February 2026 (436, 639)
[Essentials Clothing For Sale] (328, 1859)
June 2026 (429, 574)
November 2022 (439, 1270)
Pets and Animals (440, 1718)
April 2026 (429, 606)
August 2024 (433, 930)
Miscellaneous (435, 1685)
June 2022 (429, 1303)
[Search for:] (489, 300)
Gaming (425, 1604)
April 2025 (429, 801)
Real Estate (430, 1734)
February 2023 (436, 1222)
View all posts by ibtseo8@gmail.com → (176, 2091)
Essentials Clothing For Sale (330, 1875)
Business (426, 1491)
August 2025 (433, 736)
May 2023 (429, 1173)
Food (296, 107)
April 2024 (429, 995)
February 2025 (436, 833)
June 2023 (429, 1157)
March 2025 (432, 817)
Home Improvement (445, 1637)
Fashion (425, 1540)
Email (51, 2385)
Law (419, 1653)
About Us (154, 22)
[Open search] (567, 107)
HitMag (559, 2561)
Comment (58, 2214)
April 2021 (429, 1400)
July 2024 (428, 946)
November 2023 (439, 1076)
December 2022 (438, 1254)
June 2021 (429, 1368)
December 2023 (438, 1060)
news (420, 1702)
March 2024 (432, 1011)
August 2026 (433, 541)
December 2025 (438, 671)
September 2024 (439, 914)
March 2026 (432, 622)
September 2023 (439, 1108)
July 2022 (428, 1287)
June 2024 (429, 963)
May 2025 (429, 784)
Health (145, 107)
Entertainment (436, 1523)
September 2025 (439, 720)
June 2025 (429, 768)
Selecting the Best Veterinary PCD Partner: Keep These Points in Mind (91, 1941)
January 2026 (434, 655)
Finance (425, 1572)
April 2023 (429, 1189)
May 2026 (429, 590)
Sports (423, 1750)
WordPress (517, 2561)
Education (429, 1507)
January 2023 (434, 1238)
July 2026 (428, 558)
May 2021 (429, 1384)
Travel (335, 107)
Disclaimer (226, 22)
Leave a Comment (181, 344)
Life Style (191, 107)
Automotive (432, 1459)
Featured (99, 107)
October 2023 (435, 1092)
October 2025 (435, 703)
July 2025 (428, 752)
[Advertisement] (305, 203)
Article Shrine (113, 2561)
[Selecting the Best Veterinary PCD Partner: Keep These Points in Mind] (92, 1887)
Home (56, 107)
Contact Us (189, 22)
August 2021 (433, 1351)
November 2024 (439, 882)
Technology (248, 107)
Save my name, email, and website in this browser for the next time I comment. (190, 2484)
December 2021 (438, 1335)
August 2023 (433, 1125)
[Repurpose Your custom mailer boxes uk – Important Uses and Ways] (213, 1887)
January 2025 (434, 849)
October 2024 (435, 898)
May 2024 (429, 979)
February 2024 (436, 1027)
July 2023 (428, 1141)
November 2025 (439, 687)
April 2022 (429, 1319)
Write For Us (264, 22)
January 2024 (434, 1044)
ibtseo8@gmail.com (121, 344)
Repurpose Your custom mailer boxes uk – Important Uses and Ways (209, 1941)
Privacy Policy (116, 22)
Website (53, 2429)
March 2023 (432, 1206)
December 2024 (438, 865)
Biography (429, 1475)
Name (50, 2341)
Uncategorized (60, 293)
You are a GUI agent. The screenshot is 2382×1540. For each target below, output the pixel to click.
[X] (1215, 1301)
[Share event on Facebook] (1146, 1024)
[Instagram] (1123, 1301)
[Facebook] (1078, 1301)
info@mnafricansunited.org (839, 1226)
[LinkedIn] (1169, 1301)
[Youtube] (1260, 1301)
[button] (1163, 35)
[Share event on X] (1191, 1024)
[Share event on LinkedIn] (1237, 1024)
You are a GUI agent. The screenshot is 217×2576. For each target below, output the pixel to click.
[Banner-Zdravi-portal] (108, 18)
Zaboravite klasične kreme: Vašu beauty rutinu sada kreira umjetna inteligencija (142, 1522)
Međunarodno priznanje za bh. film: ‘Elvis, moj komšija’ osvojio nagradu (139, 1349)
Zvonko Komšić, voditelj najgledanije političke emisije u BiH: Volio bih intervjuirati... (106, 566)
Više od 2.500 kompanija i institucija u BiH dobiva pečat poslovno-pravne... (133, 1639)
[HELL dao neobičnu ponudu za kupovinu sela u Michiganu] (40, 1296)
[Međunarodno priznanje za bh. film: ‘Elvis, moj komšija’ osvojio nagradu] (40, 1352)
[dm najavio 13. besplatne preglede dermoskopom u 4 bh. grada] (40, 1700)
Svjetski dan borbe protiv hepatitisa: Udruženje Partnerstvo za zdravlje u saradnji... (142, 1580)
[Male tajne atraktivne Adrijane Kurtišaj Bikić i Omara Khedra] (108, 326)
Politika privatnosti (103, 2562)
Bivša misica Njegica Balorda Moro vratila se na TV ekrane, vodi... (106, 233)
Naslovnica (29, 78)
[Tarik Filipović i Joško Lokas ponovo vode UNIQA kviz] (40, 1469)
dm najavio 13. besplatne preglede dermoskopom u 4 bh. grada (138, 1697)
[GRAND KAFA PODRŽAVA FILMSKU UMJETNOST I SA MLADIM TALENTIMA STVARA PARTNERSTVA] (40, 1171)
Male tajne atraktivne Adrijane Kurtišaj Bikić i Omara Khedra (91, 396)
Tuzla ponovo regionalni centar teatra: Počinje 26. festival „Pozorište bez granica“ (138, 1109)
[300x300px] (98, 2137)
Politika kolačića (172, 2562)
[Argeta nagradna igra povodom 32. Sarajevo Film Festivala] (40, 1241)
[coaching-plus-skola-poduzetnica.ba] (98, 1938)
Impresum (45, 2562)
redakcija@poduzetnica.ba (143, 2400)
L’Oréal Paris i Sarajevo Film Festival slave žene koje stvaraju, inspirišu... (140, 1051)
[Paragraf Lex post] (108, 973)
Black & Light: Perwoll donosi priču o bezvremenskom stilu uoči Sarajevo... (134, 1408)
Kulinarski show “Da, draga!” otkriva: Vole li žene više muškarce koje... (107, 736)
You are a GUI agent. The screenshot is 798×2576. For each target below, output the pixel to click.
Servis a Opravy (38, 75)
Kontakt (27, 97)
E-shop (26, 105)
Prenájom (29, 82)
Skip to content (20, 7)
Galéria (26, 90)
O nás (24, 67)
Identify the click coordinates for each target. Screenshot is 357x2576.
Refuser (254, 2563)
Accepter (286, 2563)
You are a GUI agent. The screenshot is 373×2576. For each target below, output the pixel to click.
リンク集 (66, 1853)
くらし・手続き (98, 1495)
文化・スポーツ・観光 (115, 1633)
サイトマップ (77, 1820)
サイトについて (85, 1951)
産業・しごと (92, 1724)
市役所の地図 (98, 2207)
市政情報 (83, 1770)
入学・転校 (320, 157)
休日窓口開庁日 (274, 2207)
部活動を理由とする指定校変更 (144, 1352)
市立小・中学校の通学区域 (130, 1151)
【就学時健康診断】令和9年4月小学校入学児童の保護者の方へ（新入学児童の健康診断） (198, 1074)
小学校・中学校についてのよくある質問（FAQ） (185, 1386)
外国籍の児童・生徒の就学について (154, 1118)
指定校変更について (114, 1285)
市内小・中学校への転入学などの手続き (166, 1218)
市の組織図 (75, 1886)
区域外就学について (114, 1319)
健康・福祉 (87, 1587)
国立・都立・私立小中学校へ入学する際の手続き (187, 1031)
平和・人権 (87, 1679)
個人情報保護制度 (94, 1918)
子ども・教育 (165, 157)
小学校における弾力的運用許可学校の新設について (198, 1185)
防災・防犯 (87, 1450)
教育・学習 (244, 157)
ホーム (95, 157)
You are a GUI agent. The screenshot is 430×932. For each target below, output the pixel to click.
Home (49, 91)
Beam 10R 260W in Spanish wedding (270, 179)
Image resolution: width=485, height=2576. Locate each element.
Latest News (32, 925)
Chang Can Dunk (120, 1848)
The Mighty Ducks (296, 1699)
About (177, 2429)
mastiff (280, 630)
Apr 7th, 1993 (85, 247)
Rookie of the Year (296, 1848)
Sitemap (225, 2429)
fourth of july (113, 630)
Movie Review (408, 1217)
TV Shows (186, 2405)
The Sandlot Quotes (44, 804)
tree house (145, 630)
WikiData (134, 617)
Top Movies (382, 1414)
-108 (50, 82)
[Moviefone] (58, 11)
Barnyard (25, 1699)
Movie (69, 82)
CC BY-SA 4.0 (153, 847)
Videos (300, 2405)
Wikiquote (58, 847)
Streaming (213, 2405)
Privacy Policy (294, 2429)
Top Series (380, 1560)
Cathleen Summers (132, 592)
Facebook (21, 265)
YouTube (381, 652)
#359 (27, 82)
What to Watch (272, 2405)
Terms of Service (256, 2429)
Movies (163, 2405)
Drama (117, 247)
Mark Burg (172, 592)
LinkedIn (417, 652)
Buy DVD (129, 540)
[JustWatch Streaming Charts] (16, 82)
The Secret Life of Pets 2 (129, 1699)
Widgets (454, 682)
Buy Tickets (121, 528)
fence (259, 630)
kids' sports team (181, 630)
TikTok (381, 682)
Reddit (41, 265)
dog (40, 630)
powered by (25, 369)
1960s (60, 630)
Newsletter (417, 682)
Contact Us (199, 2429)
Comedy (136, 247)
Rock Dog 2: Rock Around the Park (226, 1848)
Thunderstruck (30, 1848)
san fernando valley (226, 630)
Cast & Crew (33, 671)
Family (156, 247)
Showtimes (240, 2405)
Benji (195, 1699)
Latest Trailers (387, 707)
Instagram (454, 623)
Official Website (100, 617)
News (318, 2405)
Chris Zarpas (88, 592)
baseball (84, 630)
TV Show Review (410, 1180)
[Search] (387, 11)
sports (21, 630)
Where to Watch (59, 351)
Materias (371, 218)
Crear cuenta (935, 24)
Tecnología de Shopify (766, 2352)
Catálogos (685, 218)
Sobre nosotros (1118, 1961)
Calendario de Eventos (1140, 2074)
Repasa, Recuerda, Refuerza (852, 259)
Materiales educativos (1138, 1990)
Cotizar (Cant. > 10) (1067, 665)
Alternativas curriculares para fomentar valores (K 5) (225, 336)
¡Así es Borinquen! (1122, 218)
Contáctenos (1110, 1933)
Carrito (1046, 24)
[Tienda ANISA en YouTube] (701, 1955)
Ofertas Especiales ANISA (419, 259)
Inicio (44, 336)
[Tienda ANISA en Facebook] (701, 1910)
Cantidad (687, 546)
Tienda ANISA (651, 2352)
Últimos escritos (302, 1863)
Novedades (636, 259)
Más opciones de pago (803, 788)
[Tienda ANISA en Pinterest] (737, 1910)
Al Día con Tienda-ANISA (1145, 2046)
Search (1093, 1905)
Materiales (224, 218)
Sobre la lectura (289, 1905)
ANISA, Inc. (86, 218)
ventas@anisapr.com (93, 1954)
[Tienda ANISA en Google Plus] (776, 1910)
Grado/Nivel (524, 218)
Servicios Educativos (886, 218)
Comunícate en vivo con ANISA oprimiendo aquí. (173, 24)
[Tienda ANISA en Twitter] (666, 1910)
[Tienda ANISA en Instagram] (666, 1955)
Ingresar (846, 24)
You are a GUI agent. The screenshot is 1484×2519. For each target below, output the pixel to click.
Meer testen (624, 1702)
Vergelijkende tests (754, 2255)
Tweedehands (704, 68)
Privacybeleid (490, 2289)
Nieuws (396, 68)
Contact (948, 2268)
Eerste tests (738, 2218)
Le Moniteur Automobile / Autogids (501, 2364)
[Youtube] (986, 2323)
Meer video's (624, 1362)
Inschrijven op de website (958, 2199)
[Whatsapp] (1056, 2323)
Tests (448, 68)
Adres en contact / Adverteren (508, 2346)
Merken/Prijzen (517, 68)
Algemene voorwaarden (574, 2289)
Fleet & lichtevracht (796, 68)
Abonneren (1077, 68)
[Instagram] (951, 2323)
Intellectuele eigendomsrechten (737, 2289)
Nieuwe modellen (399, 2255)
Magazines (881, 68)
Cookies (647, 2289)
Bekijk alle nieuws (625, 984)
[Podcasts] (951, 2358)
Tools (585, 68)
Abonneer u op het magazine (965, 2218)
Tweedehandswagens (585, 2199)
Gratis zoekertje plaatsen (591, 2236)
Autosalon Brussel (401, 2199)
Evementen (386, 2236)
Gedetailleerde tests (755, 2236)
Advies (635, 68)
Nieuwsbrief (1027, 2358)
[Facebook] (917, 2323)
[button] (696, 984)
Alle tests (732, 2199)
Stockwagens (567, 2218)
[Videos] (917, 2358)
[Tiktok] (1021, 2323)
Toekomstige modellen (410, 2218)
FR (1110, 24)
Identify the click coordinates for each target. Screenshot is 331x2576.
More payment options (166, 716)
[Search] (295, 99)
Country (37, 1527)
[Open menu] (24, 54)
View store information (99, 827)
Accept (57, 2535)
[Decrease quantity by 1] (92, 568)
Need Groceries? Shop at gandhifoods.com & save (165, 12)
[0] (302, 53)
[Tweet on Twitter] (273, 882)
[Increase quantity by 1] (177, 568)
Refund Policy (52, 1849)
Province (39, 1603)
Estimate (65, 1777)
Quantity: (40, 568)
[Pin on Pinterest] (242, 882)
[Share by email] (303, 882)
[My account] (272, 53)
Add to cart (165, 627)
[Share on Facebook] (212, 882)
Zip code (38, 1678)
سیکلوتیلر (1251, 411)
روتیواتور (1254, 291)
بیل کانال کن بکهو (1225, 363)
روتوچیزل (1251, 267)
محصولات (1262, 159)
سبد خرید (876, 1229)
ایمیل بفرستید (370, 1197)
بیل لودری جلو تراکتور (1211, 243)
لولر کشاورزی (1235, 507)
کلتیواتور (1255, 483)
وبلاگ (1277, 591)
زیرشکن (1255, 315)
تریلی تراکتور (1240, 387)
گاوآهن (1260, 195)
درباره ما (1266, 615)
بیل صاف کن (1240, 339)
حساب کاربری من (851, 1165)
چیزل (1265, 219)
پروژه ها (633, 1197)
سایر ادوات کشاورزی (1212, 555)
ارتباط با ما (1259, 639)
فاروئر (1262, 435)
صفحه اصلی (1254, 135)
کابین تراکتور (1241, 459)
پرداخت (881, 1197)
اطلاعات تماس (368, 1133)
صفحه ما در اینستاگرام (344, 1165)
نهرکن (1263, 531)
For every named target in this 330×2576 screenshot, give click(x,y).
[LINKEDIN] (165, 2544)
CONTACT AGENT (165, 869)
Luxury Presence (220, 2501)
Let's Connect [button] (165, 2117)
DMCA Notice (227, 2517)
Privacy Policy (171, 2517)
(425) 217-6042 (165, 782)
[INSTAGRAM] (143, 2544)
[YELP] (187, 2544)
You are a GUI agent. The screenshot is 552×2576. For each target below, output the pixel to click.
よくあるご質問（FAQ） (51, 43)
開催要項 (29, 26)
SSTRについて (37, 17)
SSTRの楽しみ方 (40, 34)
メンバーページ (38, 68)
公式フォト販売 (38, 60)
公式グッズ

----

TASK DETAILS: Your answer should consist solely of the lines above from the line with "Le Moniteur Automobile / Autogids (501, 2364)" to the line with "[Decrease quantity by 1] (92, 568)", both included, reproduced exactly.

SOLUTION:
Le Moniteur Automobile / Autogids (501, 2364)
[Youtube] (986, 2323)
Meer video's (624, 1362)
Inschrijven op de website (958, 2199)
[Whatsapp] (1056, 2323)
Tests (448, 68)
Adres en contact / Adverteren (508, 2346)
Merken/Prijzen (517, 68)
Algemene voorwaarden (574, 2289)
Fleet & lichtevracht (796, 68)
Abonneren (1077, 68)
[Instagram] (951, 2323)
Intellectuele eigendomsrechten (737, 2289)
Nieuwe modellen (399, 2255)
Magazines (881, 68)
Cookies (647, 2289)
Bekijk alle nieuws (625, 984)
[Podcasts] (951, 2358)
Tools (585, 68)
Abonneer u op het magazine (965, 2218)
Tweedehandswagens (585, 2199)
Gratis zoekertje plaatsen (591, 2236)
Autosalon Brussel (401, 2199)
Evementen (386, 2236)
Gedetailleerde tests (755, 2236)
Advies (635, 68)
Nieuwsbrief (1027, 2358)
[Facebook] (917, 2323)
[button] (696, 984)
Alle tests (732, 2199)
Stockwagens (567, 2218)
[Videos] (917, 2358)
[Tiktok] (1021, 2323)
Toekomstige modellen (410, 2218)
FR (1110, 24)
Identify the click coordinates for each target. Screenshot is 331x2576.
More payment options (166, 716)
[Search] (295, 99)
Country (37, 1527)
[Open menu] (24, 54)
View store information (99, 827)
Accept (57, 2535)
[Decrease quantity by 1] (92, 568)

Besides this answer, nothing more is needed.